=== TASK GOAL ===
Please copy out each line of the entries in which "computer" appears.

:::

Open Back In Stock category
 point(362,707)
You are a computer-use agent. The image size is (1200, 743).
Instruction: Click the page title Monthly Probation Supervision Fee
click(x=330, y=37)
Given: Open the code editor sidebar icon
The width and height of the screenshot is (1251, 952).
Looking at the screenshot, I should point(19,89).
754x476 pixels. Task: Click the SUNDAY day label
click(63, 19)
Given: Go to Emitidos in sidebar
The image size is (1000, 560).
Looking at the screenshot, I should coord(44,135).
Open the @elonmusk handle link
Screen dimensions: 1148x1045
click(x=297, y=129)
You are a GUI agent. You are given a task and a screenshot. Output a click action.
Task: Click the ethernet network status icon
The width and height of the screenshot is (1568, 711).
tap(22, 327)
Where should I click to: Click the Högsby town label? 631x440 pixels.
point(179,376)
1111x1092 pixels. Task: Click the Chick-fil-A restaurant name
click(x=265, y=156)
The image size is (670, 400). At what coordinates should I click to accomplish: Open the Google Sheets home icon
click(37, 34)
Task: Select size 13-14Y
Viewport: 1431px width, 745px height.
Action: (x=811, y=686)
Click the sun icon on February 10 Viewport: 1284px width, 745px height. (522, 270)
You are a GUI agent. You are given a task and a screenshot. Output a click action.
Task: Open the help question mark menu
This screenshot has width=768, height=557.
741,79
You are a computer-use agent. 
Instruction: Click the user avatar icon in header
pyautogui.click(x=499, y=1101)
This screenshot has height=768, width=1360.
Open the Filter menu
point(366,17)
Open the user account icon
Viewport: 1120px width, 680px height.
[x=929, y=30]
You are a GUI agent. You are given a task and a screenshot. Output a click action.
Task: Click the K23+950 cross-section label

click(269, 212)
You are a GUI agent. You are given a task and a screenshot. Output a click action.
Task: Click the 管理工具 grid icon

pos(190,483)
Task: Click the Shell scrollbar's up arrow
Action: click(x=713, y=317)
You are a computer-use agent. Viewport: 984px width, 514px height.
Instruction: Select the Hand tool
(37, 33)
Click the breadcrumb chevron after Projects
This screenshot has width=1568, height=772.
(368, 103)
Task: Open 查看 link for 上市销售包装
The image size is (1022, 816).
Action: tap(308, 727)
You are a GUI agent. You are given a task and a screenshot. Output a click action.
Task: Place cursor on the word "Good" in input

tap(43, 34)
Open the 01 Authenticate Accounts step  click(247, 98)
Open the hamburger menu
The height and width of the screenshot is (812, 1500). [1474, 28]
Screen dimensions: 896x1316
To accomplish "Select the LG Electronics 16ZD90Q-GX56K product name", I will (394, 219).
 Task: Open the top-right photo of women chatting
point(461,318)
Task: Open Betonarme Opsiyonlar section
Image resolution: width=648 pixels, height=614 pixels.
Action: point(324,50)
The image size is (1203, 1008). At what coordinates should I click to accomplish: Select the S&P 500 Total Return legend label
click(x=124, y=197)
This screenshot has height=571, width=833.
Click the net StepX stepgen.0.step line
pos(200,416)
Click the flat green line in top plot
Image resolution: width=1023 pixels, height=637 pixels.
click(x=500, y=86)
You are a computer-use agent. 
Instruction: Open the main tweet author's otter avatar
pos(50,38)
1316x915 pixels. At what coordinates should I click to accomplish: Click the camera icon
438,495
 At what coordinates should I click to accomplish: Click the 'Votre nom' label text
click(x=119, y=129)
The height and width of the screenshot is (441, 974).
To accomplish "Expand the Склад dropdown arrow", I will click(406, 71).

:::

=== RESPONSE TO THE TASK ===
You are a computer-use agent. The image size is (1200, 743).
You are a computer-use agent. 
You are a computer-use agent. Viewport: 984px width, 514px height.
You are a computer-use agent. 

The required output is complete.